Downloaded the Digits dataset from UCI Machine Learning Repository: https://archive.ics.uci.edu/ml/datasets/Multiple+Features
This is an image data set which consists of features of handwritten numerals (0-9) extracted from a collection of Dutch utility maps with 200 patterns per class (for a total of 2,000 patterns), digitized as binary images. The dataset consists of the following six views:
i) mfeat-fou: 76 Fourier coefficients of the character shapes. ii) mfeat-fac: 216 profile correlations. iii) mfeat-kar: 64 Karhunen-Love coefficients. iv) mfeat-pix: 240 pixel averages in 2 x 3 windows. v) mfeat-zer: 47 Zernike moments. vi) mfeat-mor: 6 morphological features.
Problem: The dataset has k = 10 classes, one for each of the 10 digits (0-9). For each view, extract the k dimensional variance maximization subspace and also the k dimensional graph cut minimization subspace. Perform k-means clustering in both subspaces and assess the clustering performance using adjusted Rand index (ARI) or any other external cluster evaluation measure. You do not need to code for ARI or the k-means algorithm, you can use any standard implementation or package. You can use your choice of pairwise similarity measure for constructing the similarity graph. For each view, compare the clustering performance both subspaces, and report which one is better.
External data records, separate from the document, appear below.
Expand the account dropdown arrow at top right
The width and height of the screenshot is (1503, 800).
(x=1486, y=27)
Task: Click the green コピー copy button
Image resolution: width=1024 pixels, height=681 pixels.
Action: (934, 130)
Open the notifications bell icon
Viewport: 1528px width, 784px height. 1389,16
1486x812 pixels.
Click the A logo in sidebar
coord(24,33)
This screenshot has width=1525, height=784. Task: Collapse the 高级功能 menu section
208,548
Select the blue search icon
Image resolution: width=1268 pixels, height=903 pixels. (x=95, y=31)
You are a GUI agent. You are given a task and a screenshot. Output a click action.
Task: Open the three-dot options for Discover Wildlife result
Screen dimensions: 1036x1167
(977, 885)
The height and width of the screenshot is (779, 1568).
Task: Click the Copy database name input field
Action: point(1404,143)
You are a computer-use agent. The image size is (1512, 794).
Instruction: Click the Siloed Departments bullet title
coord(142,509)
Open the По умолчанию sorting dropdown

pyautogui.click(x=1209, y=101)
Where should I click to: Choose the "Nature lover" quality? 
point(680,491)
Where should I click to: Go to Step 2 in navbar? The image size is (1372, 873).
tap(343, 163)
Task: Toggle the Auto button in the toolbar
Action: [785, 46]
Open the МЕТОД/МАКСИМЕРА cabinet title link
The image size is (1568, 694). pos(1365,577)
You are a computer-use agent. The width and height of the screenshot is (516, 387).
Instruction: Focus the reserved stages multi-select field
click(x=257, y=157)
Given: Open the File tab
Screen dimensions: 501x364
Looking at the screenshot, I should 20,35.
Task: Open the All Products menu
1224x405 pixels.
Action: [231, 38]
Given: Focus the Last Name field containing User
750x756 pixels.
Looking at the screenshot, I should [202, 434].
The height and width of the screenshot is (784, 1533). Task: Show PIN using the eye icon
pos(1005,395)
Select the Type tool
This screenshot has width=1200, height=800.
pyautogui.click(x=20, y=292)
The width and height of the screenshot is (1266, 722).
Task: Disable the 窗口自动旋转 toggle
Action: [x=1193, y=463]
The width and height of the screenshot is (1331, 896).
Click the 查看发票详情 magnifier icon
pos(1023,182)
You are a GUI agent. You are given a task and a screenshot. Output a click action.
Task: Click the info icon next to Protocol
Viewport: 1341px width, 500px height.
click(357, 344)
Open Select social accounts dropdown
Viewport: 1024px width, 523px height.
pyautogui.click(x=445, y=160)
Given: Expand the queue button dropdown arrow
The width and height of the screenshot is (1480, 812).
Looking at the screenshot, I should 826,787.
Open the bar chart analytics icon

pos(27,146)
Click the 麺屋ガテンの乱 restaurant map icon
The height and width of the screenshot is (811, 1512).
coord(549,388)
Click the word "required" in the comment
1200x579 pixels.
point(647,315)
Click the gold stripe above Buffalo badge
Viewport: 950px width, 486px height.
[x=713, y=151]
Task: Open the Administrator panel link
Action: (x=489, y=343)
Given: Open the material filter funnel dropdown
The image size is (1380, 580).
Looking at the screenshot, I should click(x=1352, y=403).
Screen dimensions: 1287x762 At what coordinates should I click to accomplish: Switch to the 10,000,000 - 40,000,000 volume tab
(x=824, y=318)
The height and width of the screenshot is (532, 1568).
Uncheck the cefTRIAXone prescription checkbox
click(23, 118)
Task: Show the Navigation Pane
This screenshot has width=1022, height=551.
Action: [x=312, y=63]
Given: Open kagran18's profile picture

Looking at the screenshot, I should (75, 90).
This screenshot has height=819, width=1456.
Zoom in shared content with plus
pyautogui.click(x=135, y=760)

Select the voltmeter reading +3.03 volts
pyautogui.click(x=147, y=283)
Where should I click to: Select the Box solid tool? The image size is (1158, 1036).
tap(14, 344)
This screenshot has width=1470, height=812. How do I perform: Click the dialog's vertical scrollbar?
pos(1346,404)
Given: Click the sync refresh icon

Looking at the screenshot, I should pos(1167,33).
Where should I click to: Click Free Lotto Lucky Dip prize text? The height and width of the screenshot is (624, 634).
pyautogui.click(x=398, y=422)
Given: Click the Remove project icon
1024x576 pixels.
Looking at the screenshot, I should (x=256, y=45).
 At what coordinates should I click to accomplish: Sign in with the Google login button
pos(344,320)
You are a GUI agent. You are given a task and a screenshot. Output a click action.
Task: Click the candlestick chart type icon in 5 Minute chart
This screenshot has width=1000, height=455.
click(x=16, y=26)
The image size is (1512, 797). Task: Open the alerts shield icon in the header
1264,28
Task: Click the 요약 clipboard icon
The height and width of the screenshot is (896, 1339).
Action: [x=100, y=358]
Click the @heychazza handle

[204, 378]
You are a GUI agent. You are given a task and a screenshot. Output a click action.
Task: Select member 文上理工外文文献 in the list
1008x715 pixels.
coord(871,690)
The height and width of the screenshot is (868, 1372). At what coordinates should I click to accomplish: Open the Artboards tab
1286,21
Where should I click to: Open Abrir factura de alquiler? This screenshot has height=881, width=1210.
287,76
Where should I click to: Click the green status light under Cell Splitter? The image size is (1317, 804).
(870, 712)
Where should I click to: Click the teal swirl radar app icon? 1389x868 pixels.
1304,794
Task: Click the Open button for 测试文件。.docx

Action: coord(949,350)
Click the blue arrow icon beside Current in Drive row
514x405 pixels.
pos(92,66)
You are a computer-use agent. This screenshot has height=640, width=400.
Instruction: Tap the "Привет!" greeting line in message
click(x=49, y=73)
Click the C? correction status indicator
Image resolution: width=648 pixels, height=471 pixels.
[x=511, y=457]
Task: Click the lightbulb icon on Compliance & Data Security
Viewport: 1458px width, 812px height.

Also, which subspace performs better in majority of the views.
Solution: I have applied both the methods on the given data and got the results in PYTHON3. I have found that for some data files, PCA + k-means was good and for some data files, SC + kmeans was better. This shows the need of some unifying approach in multi-view subspace clustering. PCA performed better for Fourier coefficients, Profile Correlations, karhunen– love coefficients and morphological features. While Spectral Clustering performed better for pixels averages and Zernike moments. For exact values of accuracy, run the code.